Parker twisted and contorted, and finally sat upright beside his target, the stone in his lap. He grasped it in both hands and twisted to raise it over the pale face beside him. Mary realized with sudden horror that Sasaki’s eyes were open, watching, his lips faintly smiling. Parker slammed the rock down but Sasaki wasn’t there anymore. It thumped heavily in the dirt where he’d been.

Sasaki was up, standing over them, a ghostly figure in the dim starlight. He was grinning now. The Papagos slept soundly, except for a rat-faced youth with a knife who mysteriously turned away and slipped from sight. She didn’t recognize him, but she didn’t have time to think about it. Sasaki uncoiled like a striking snake, his boot slammed into Parker’s face producing an explosion of blood and broken teeth.

She woke Parker in the morning. When she tried to feed him, he couldn’t eat. He could hardly move his mouth at all. His nose was broken, clogged with dried blood. His tongue was so swollen he had trouble getting air.

Sasaki told his followers what had happened. No one seemed surprised. No one seemed concerned at the result, except Mary. And the lesson wasn’t lost on her. She asked him, politely, in English, if she might tend Parker’s wounds. He allowed it. He owned them.

“Very foolish, Mr. Parker,” he said, speaking not just to Parker, but for Mary and the Papagos as well. “I suppose you were afraid I would kill you. I can understand that. But neither you nor this woman are our enemies. We won’t kill noncombatants. You’re safe with us. When we meet the submarine, I’ll turn you over to its commander. I’m afraid you’ll have to remain prisoners for a time. I can’t have you talking about me to the authorities until war comes or our own fight is won, but you’ll be well treated. And, when this is over, you can both come home.”

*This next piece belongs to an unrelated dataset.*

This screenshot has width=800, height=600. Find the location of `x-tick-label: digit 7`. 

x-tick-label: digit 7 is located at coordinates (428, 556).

Mary thought Sasaki was overestimating the band’s sensibilities. He seemed to think they might abandon him if he killed his prisoners. Back when the Papago made war on the Apache, they regularly killed women and children. There’d been no noncombatants. She didn’t know how these people felt about her, certainly not strongly enough to insist she be freed, and none of them seemed to know Parker at all or have any reason to care what Sasaki did with him. They were under the Oriental’s spell, and leaving his prisoners’ corpses to rot probably wouldn’t turn any of them away.

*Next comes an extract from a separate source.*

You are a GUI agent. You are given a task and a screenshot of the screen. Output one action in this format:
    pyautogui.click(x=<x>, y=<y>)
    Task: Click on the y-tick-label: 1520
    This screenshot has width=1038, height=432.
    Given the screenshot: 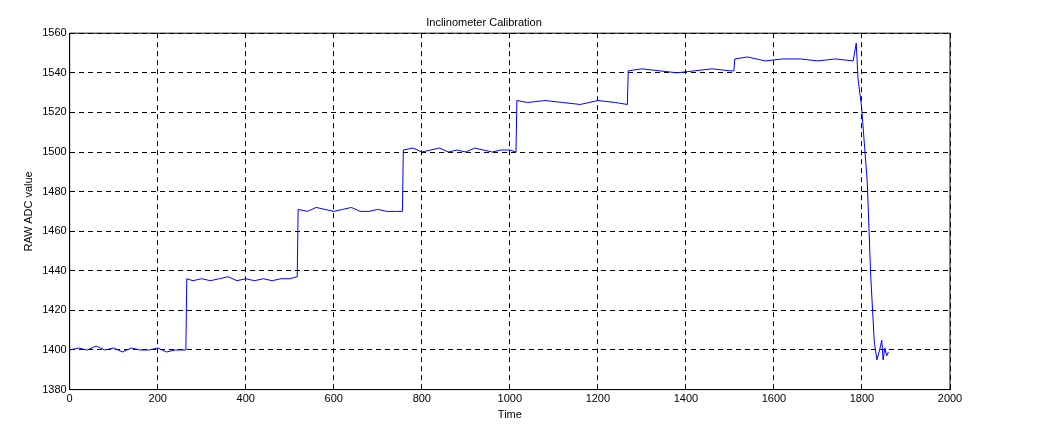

They rode again. The day blurred, all that remained was her terror. Sasaki watched her. Lots of men had watched her, their lust clear, but his lust was different. If he wanted her, she thought it was just for the pleasure of taking her life. When he looked at her, he wasn’t undressing her with his eyes, he was reveling in the power he held over her, and imagining how to exercise it. They camped again and she cried a little, quietly so he couldn’t see.

On Monday morning the sky clouded and wept for her and the attorney. They rode on, methodically, monotonously, southwest.

Once, when she and Parker were more or less alone, she whispered to him. “Do you think he’ll really send us on the submarine?” She tried to sound hopeful, but she didn’t get the answer she wanted.

His tongue worked a little by then. He was hard to understand, but, unfortunately, not impossible. “We’re dead,” he told her. She tried telling herself J.D. was coming, but she no longer believed it.

They camped again. She slept again. By morning it had stopped raining. Broken clouds ran after the fleeing storm. Parker finally managed to eat a little, but it started his mouth bleeding and he had to quit. They rode on. By midday she could smell the sea.